* **Stated goal**
Rewrite the entries from the line with "See All (188, 402)" through the end of the entries, switching "Share via" to "Share on" and keeping everything else the same.

## start Extracted information

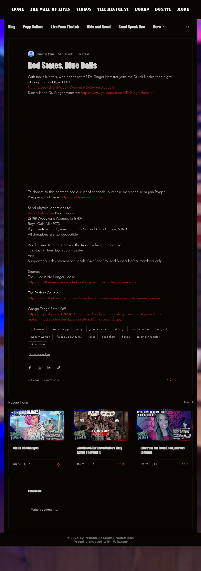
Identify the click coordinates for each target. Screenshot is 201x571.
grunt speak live (99, 329)
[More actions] (170, 53)
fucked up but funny (69, 336)
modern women (40, 336)
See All (188, 402)
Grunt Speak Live (132, 26)
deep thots (108, 336)
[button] (188, 26)
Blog (11, 26)
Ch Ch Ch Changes (25, 448)
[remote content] (100, 142)
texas (92, 336)
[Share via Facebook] (30, 368)
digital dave (37, 344)
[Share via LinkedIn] (49, 368)
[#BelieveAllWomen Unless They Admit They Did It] (100, 425)
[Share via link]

## end Extracted information

* **Solution below**
See All (188, 402)
Grunt Speak Live (132, 26)
deep thots (108, 336)
[button] (188, 26)
Blog (11, 26)
Ch Ch Ch Changes (25, 448)
[remote content] (100, 142)
texas (92, 336)
[Share on Facebook] (30, 368)
digital dave (37, 344)
[Share on LinkedIn] (49, 368)
[#BelieveAllWomen Unless They Admit They Did It] (100, 425)
[Share on link]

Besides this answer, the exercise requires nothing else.